• Document segment
+ + +

Epic v Google: a major turning point in Big Tech regulation

Tuesday 10 February 2026

Sofia Arguello
Winston & Strawn, New York
sarguello@winston.com

Neha Vyas
Winston & Strawn, New York
nvyas@winston.com

Introduction

The Ninth Circuit’s 31 July 2025 Epic v Google decision may be a watershed moment for the technology industry.[1] US courts have historically viewed their remedial mandate as limited to addressing the specific anticompetitive conduct of both alleged and found. As a result, courts have tended to adopt narrow remedies that fail to compel structural change or address a tech giant’s far-reaching power. Epic v Google, which involved Google’s anticompetitive acts in securing and maintaining monopoly power over the Android app store ecosystem, was a marked change to that trend.

The Ninth Circuit indicated that it is willing to greenlight forward-looking remedies that are designed to ameliorate not only the specific conduct at issue, but also the broader network effects that allowed a company to acquire and entrench its power. This significant change may signal a new age in competition enforcement for digital platforms in the US that more closely resembles enforcement in the EU.

+ + +

• Listing
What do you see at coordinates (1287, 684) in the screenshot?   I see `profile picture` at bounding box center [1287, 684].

+ + +

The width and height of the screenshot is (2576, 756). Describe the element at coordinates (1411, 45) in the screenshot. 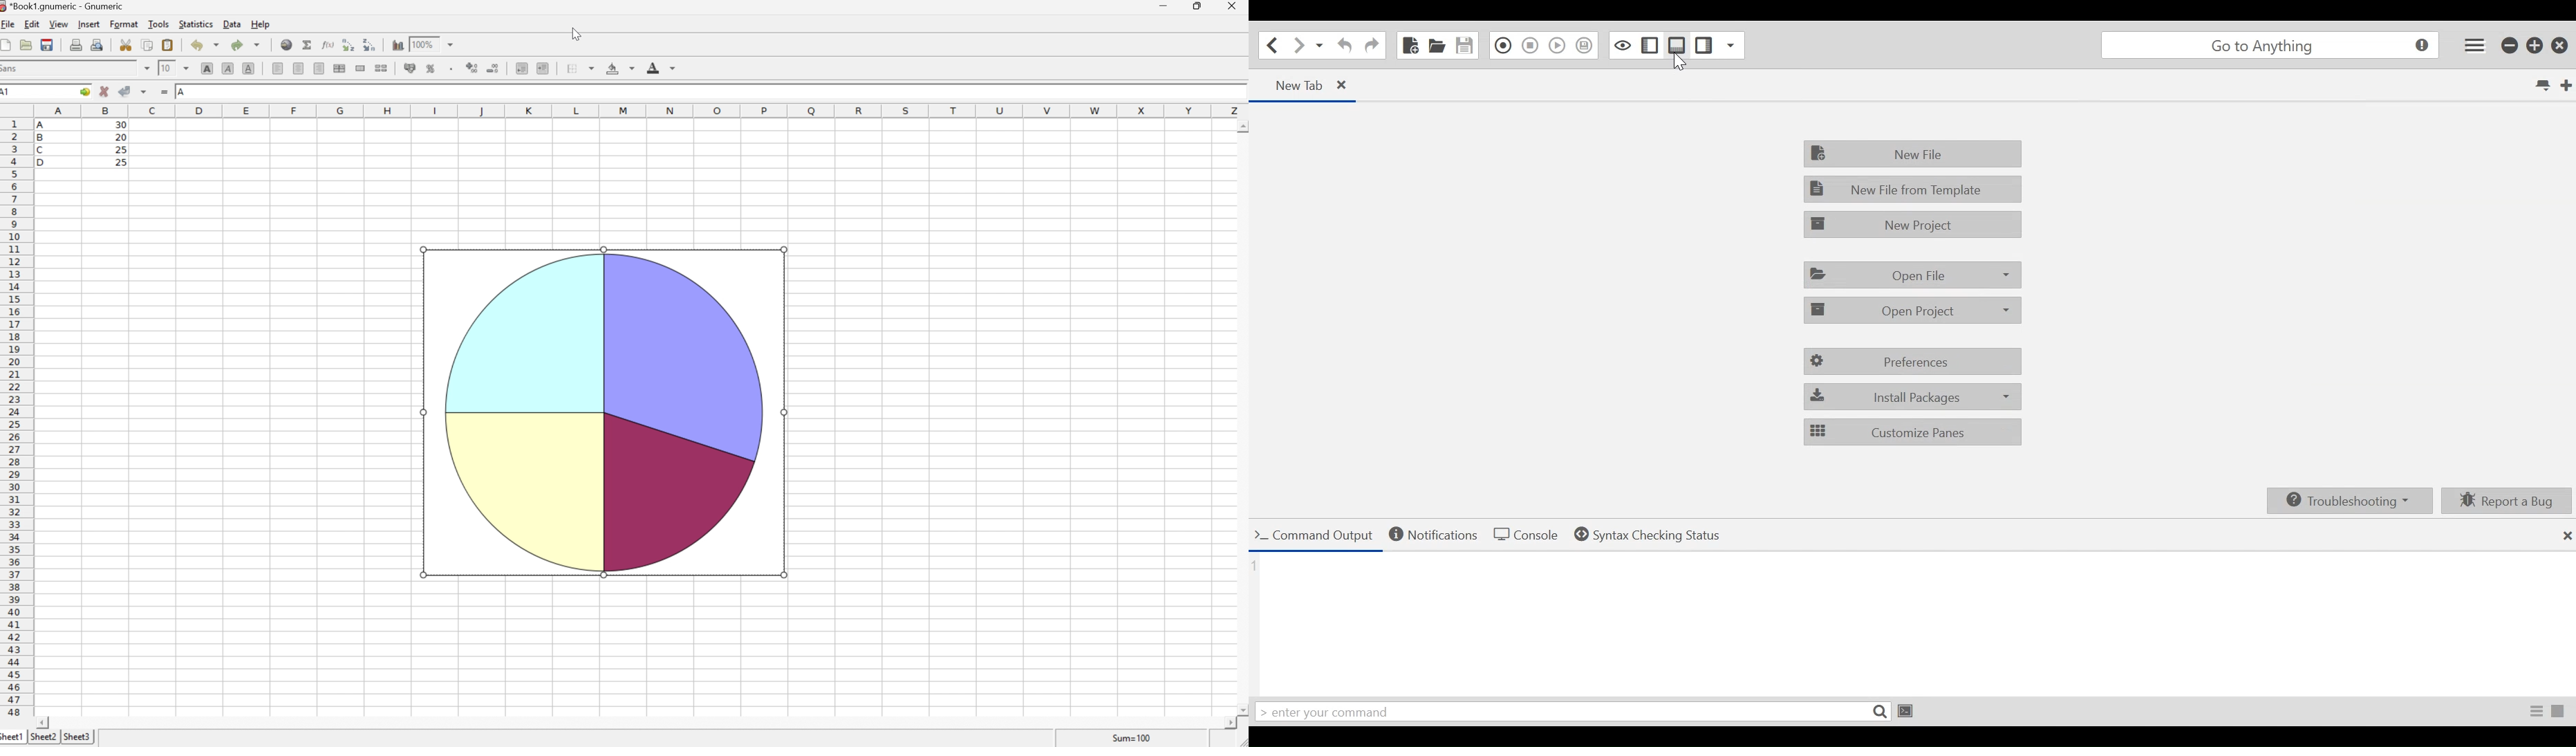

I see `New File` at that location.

+ + +

• Instructions
• 1. From the Epic v Google article, return the passage starting with "The Ninth Circuit indicated" and going on through "enforcement in the EU.".
• 2. Translate this sentence from the Epic v Google article into Spanish: "This significant change may signal a new age in competition enforcement for digital platforms in the US that more closely resembles enforcement in the EU."
The records can be set aside; nothing here depends on them.

• Responses to the exercise
• 1.
The Ninth Circuit indicated that it is willing to greenlight forward-looking remedies that are designed to ameliorate not only the specific conduct at issue, but also the broader network effects that allowed a company to acquire and entrench its power. This significant change may signal a new age in competition enforcement for digital platforms in the US that more closely resembles enforcement in the EU.

• 2. Este cambio significativo puede anunciar una nueva era en la aplicación del derecho de la competencia a las plataformas digitales en Estados Unidos, que se asemeja más a la aplicación en la UE.